Quels sont les défis et opportunités qui jalonnent le début d’une carrière universitaire ? Comment pouvons-nous y faire face de façon à se réaliser pleinement dans le métier de chercheur ? Étant nous-mêmes deux jeunes chercheures, nous avons croisé nos regards et nos expériences sur ces différentes questions.
Se choisir une famille
Le doctorant qui entame son travail de thèse est bien souvent pétri de doutes et de solitude. Les défis de ce début de parcours initiatique sont multiples. Comment être bien informé sur la recherche en général, et sur mes domaines de prédilection en particulier ? Comment échanger sur mes idées, sur mes premiers travaux ? Comment être accompagné dans mon travail ? Et, plus fondamentalement, comment exister en tant que jeune nouveau chercheur ? Pour relever tous ces défis, le doctorant se tournera naturellement vers son/ses directeur(s) de thèse, ses collègues de laboratoire/de centre de recherche ainsi que vers les dispositifs mis en place par de plus en plus d’institutions universitaires, comme les écoles doctorales au sein desquelles les étudiants suivent des enseignements adaptés à leurs besoins (cours de méthodologie de recherche, d’épistémologie, etc.) et partagent leurs travaux avec des chercheurs chevronnés lors d’ateliers doctoraux. C’est là son « premier cercle » de parole. Mais celui-ci n’est pas suffisant. Le doctorant doit également se choisir une ou plusieurs « familles » académiques. En d’autres termes, il doit identifier la ou les communautés dont il veut faire partie et qui deviendront alors pour lui un « second cercle » stratégique de parole et d’échanges. Le rôle du directeur de thèse nous semble important ici, dans la mesure où il fait lui-même déjà partie de différentes communautés de chercheurs et qu’il a souvent une bonne connaissance des autres familles.

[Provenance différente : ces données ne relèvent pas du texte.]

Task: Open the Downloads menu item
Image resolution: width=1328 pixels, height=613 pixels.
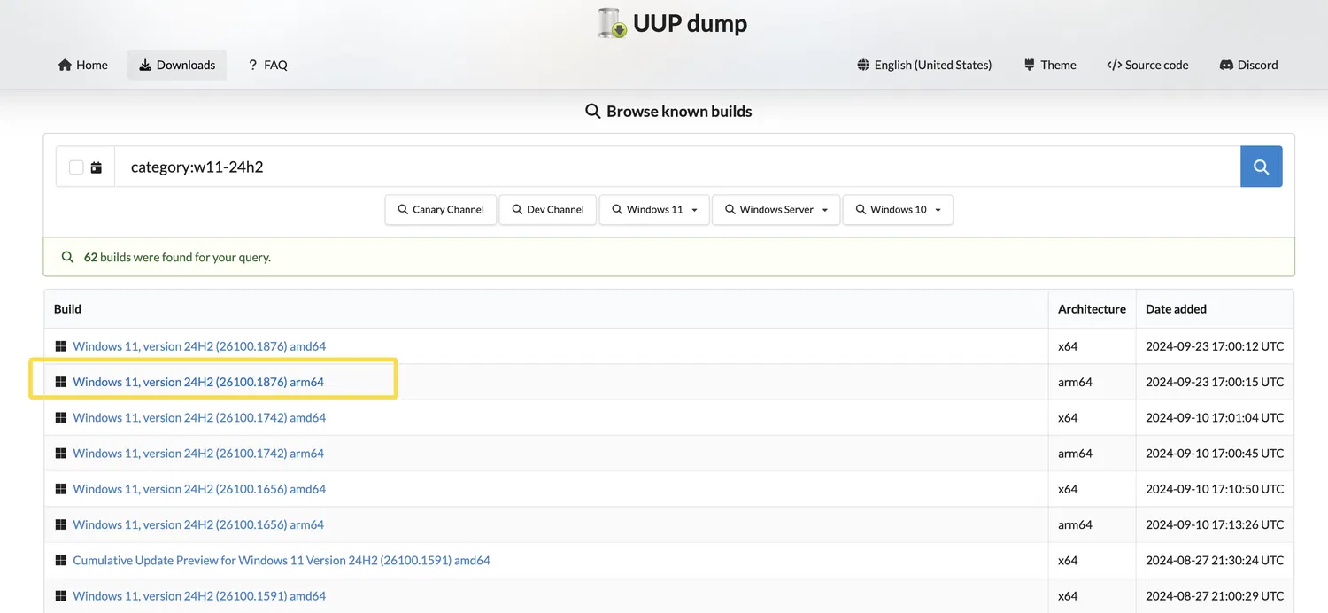Action: coord(177,65)
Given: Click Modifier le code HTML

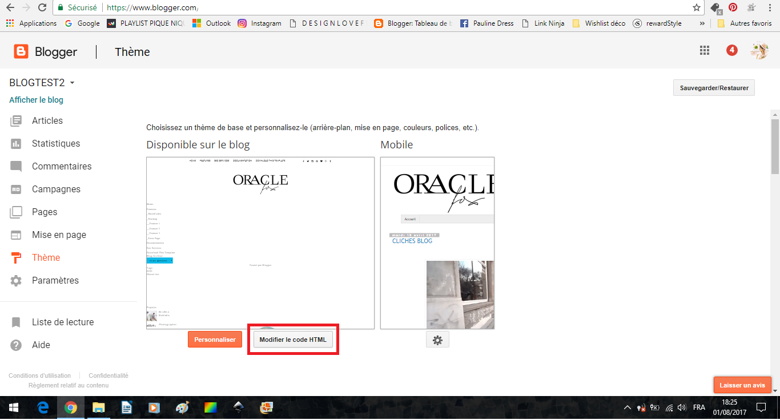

Par exemple, dans le domaine de l’entrepreneuriat, le doctorant pourra rejoindre, dans la sphère francophone, l’Association internationale de recherche en entrepreneuriat et PME (AIREPME) ou l’Académie de l’Entrepreneuriat et de l’Innovation (AEI) et, côté anglophone, l’European Council for Small Business and Entrepreneurship (ECSB) ou la United States Association for Small Business and Entrepreneurship (USASBE). Tous ces regroupements sont associés à des forums d’échange, dont une grande conférence généralement annuelle et, très souvent aussi, à des ateliers de recherche (workshops). Retrouver une ou plusieurs fois par an les membres de ces associations permet au doctorant de mettre à l’épreuve ses idées de recherche et de partager ses travaux, tout en apprenant à évaluer et commenter les travaux d’autres chercheurs, ce qui aiguisera ses aptitudes scientifiques.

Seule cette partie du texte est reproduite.